INSTRUCTIONS FOR THE TASK: Render every line of the entries below as a Markdown table with the columns Number and Line, skipping blank lines and leaving the pictures out.

LISTING:
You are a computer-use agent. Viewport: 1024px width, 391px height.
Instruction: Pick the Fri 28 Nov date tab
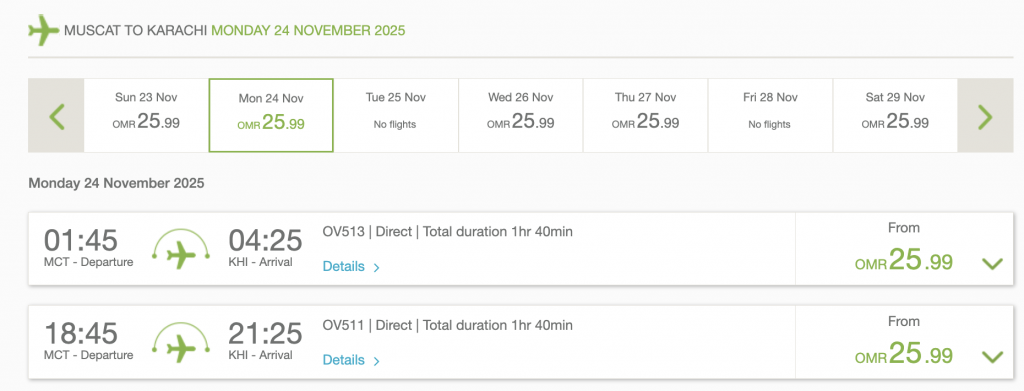pos(770,116)
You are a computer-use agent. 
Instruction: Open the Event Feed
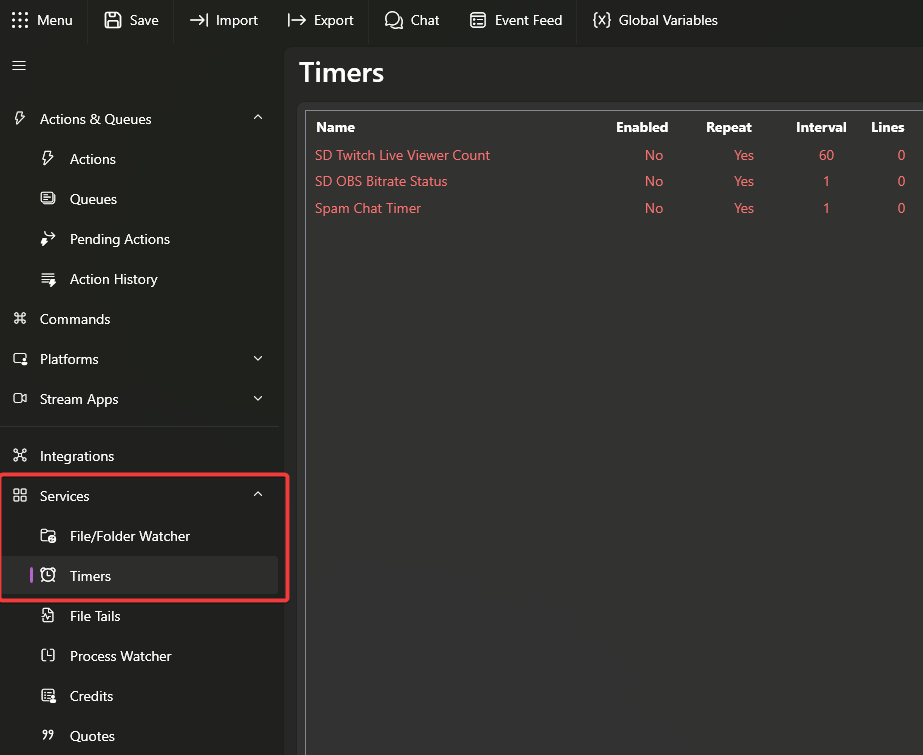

OUTPUT OF THE TASK:
| Number | Line |
|---|---|
| 1 | You are a computer-use agent. Viewport: 1024px width, 391px height. |
| 2 | Instruction: Pick the Fri 28 Nov date tab |
| 3 | pos(770,116) |
| 4 | You are a computer-use agent.  |
| 5 | Instruction: Open the Event Feed |